Count the lines in the rows below that contain the string "dimensions" with matching case, and give only the number.

_ _ _ _ _ _ _

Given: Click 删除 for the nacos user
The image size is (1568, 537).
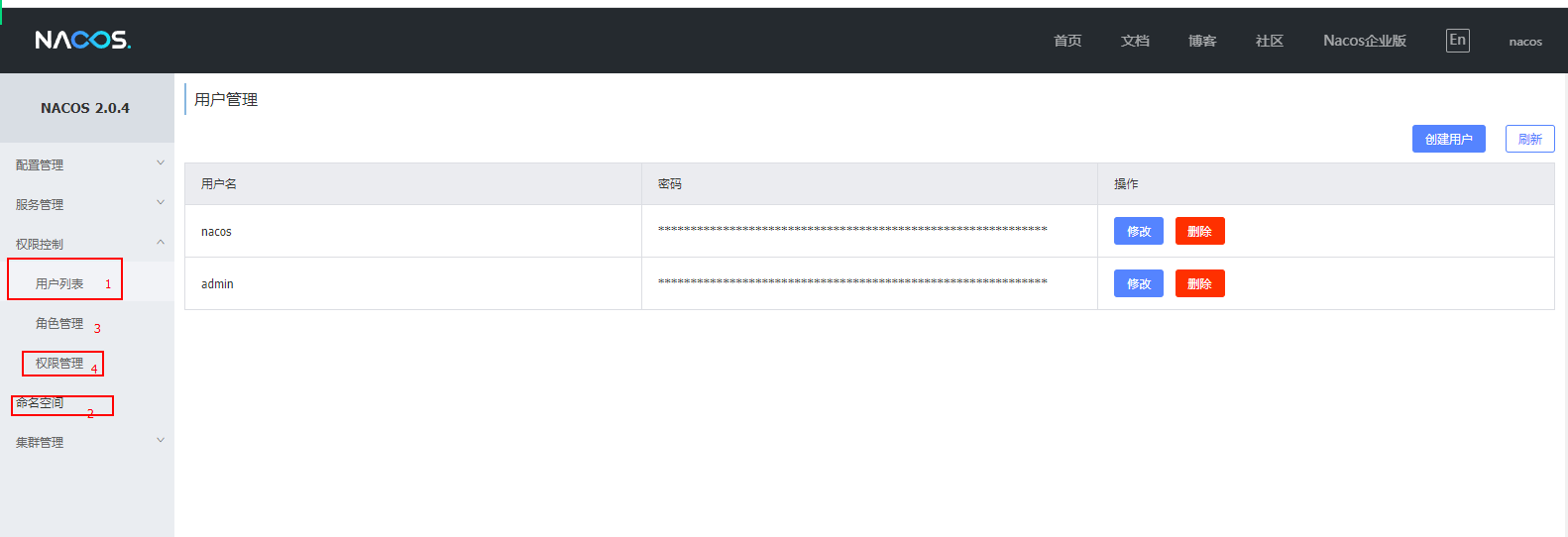Looking at the screenshot, I should click(1199, 231).
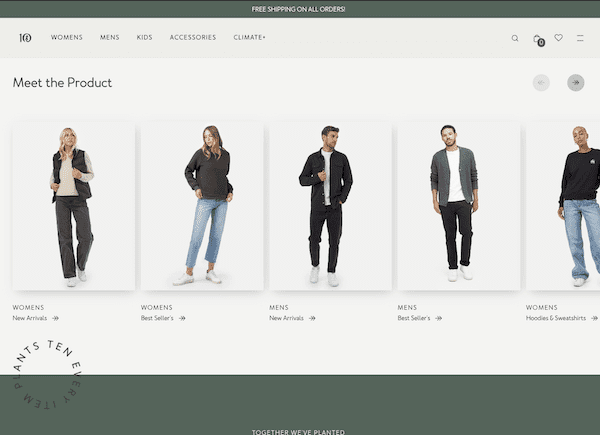Open the wishlist heart icon

tap(559, 38)
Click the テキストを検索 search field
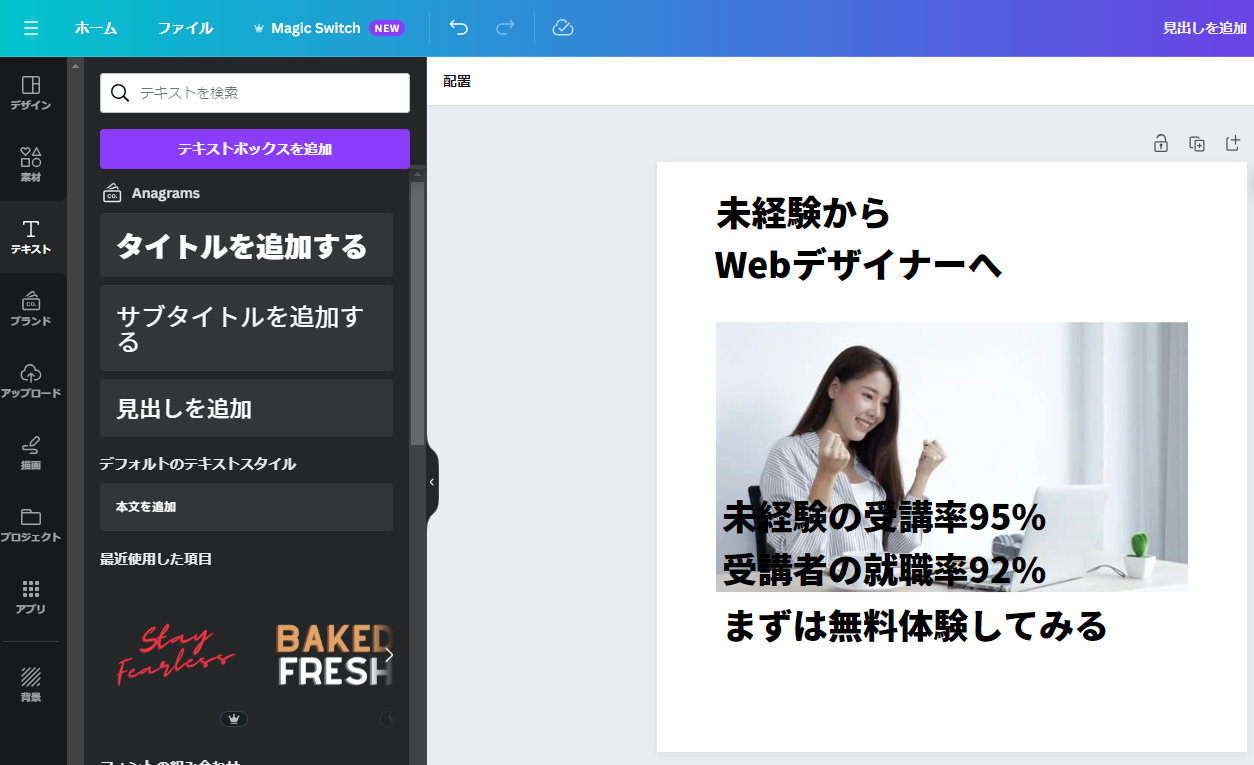Viewport: 1254px width, 765px height. coord(268,93)
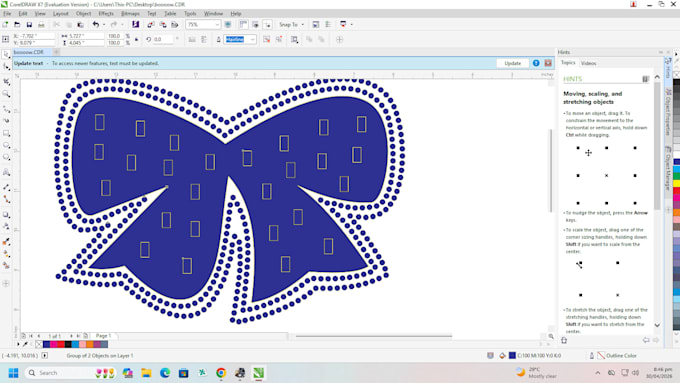Toggle the lock ratio button
Viewport: 680px width, 383px height.
[137, 39]
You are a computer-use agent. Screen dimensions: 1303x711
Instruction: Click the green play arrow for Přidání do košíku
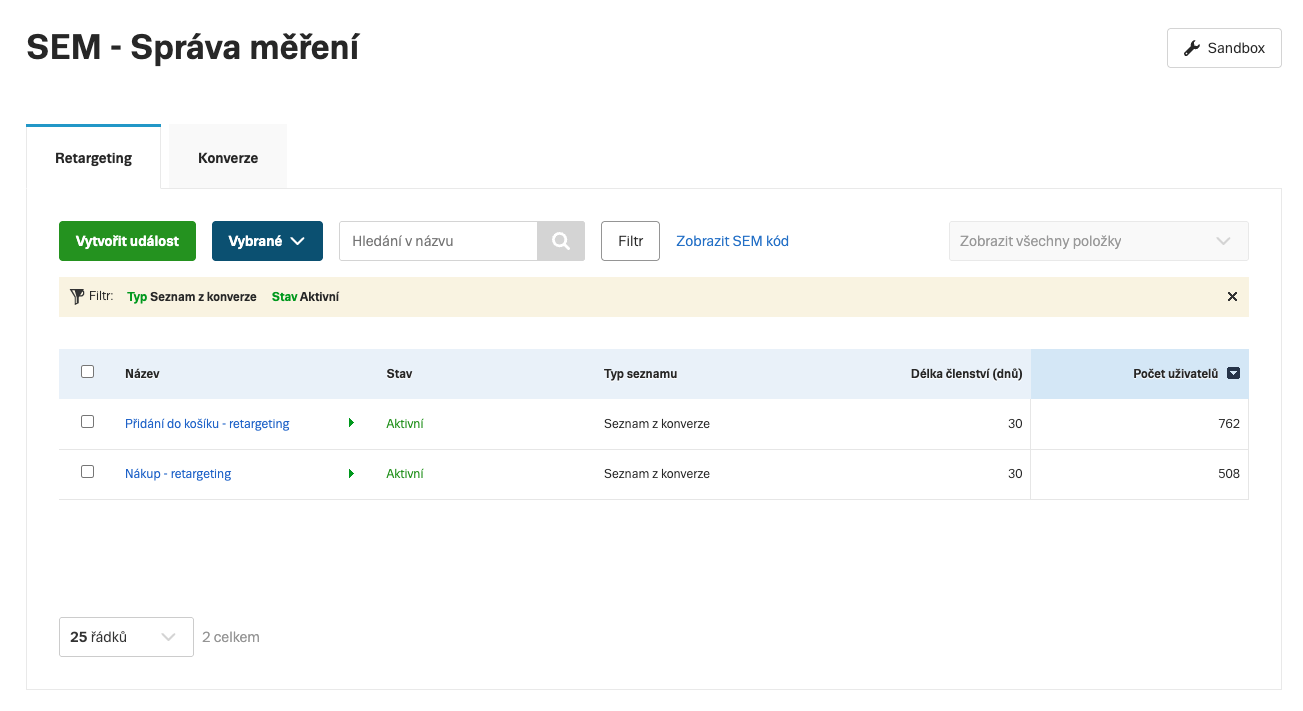coord(351,423)
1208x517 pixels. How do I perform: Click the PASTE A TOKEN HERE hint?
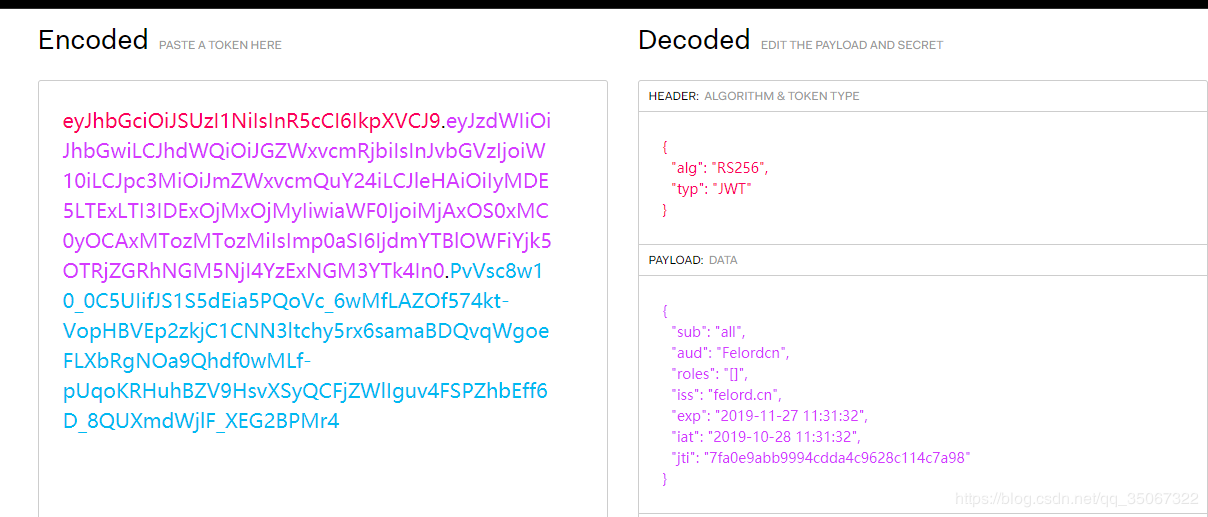tap(220, 45)
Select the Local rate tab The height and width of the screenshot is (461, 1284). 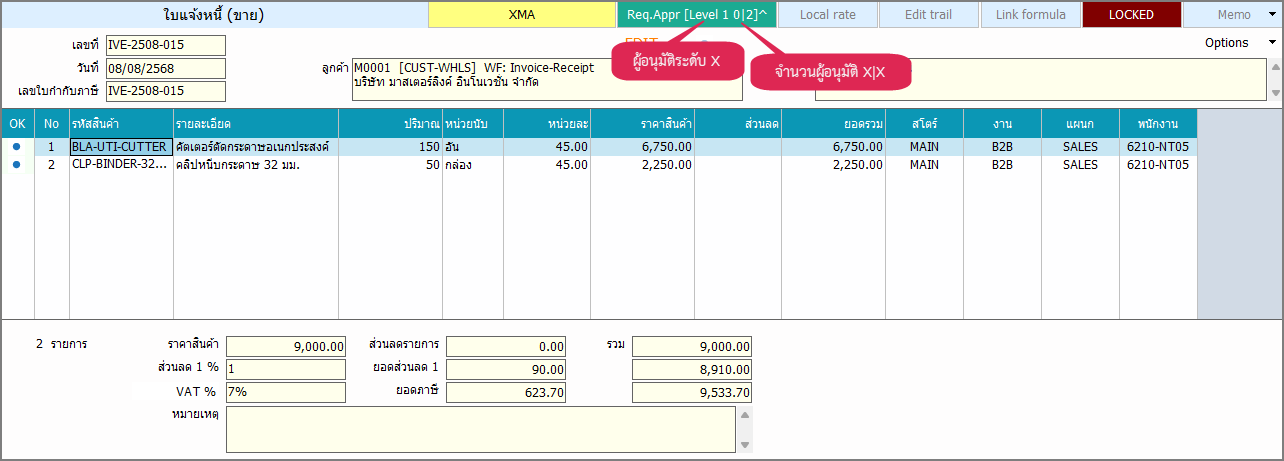tap(827, 14)
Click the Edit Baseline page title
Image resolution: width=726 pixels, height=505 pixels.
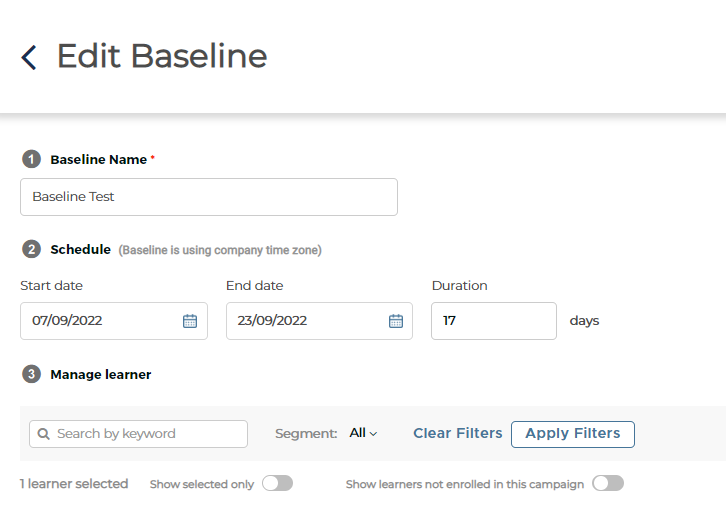pyautogui.click(x=162, y=56)
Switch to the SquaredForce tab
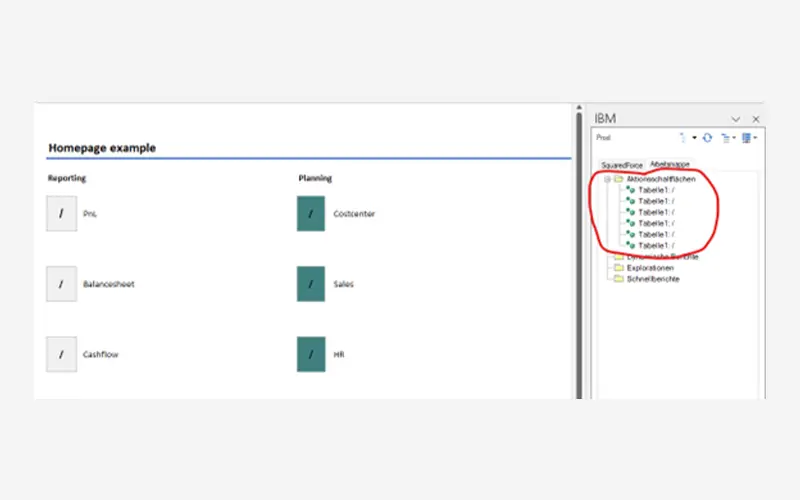Viewport: 800px width, 500px height. click(622, 164)
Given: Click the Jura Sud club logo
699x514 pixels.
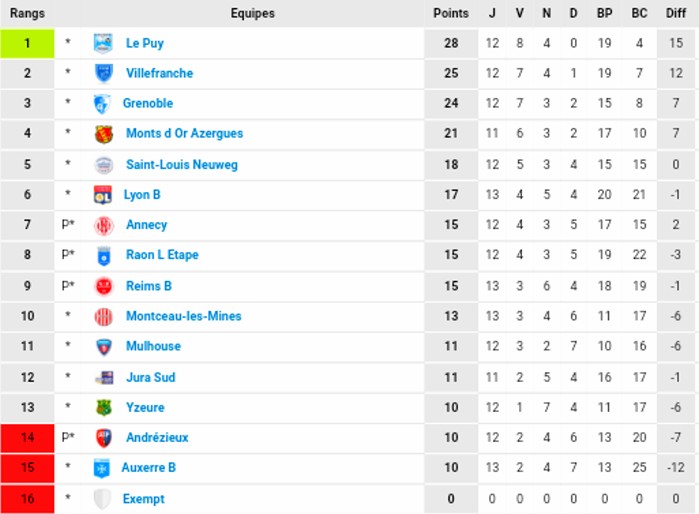Looking at the screenshot, I should 103,377.
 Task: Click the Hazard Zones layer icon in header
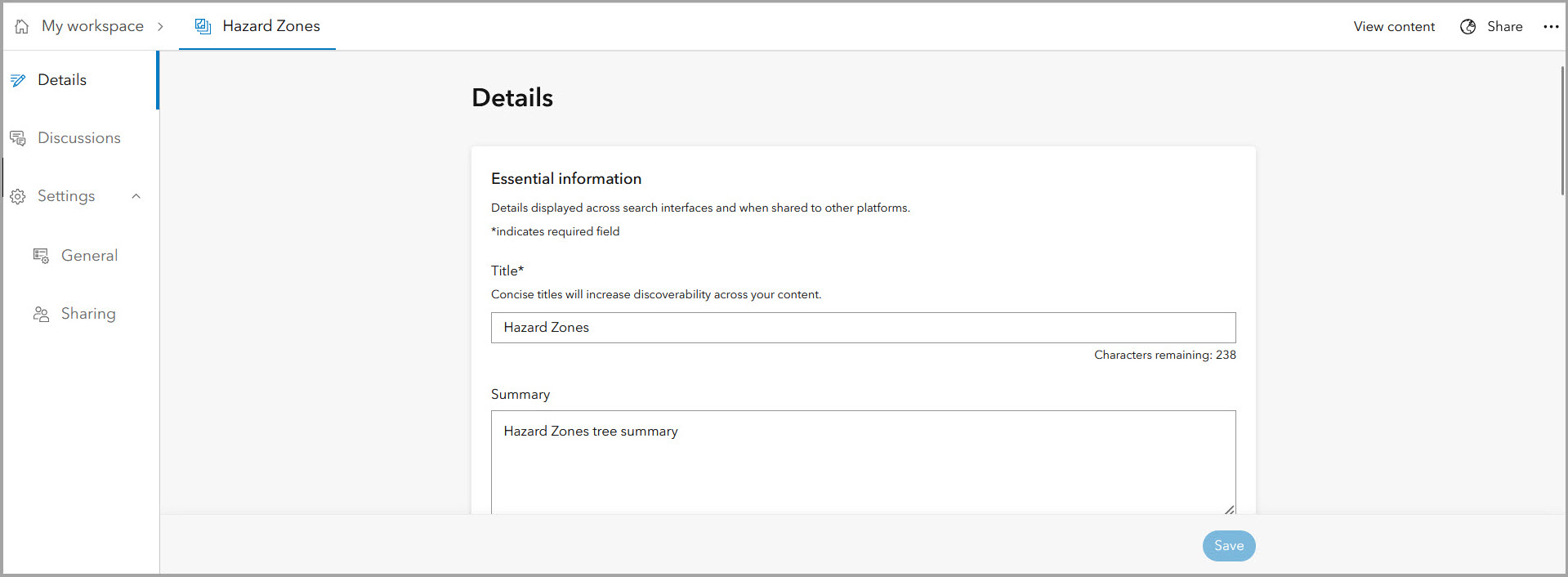[x=203, y=26]
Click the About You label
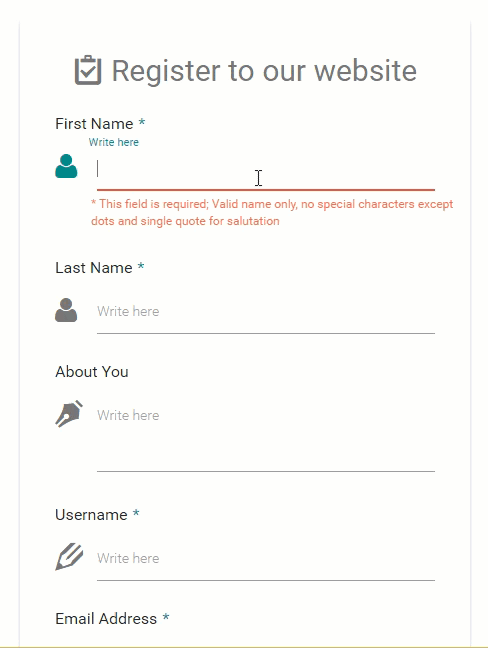Viewport: 488px width, 648px height. (x=92, y=372)
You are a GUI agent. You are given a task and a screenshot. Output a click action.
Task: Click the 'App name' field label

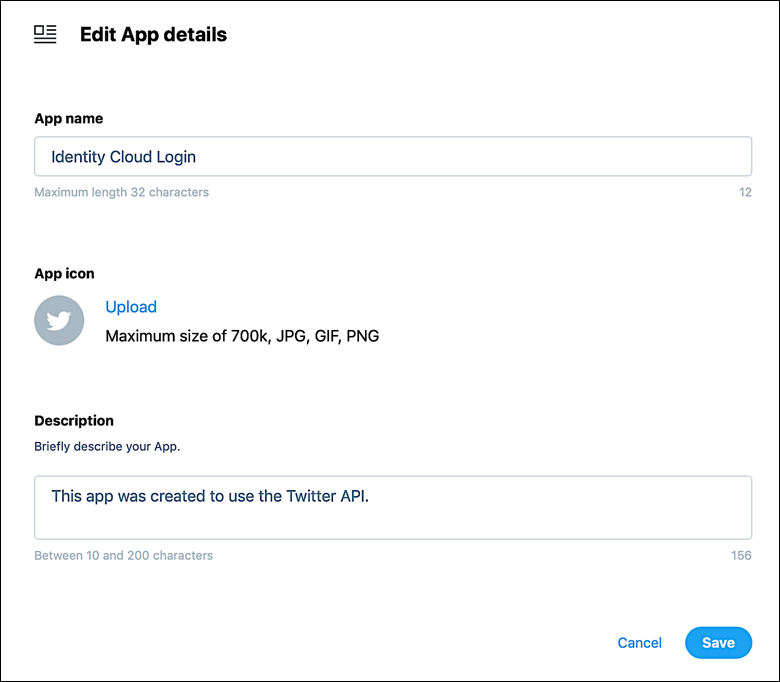point(69,118)
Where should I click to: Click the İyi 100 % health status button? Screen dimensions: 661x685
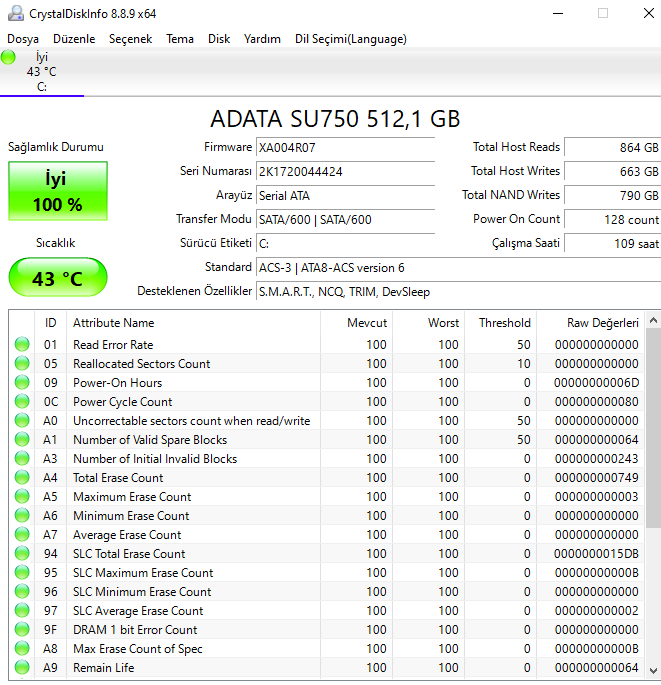pyautogui.click(x=57, y=192)
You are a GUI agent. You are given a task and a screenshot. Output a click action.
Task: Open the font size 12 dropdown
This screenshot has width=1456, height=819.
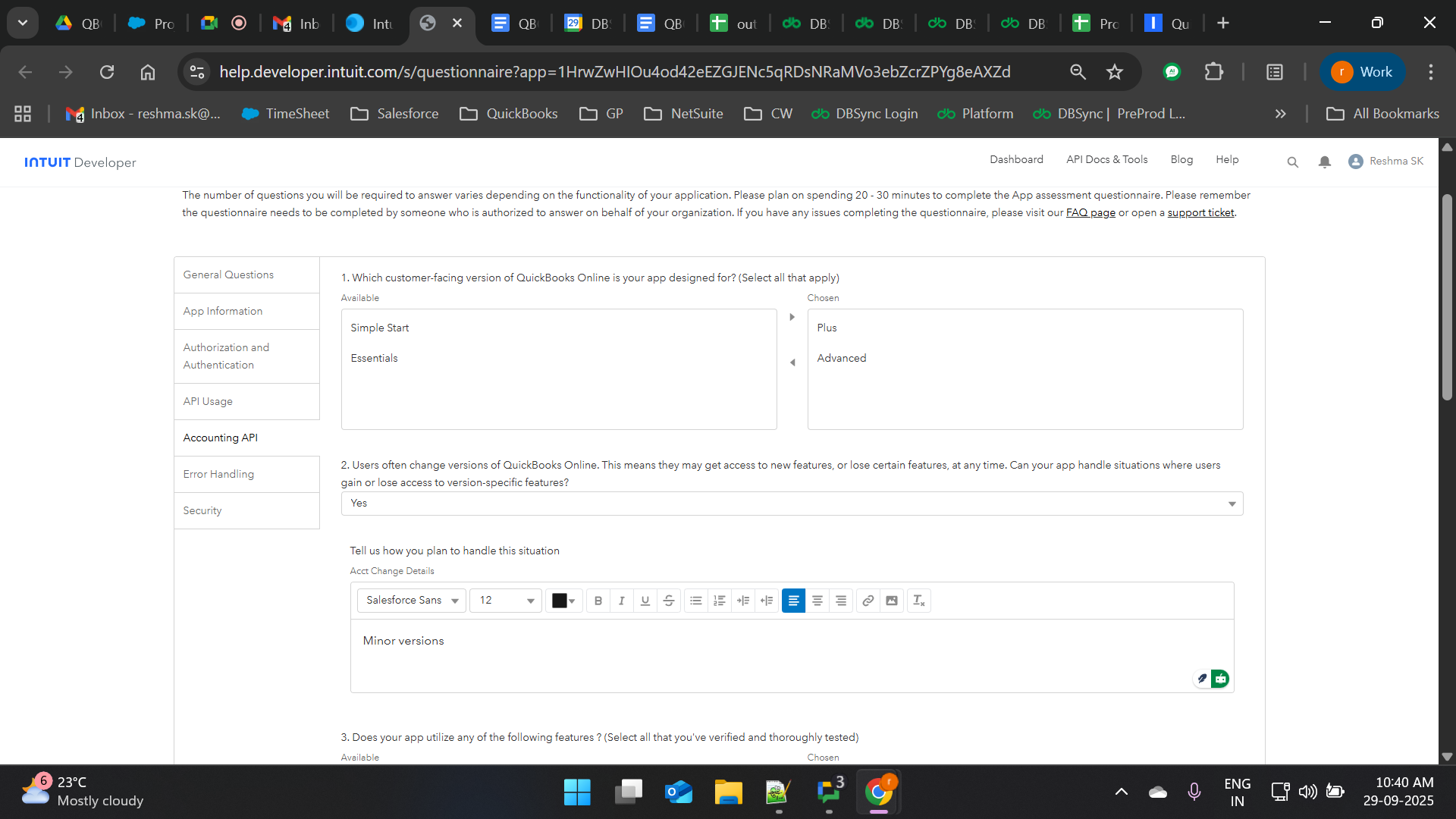click(506, 601)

_ _ _ _ _ _ _

■ ANSWER BELOW ■
2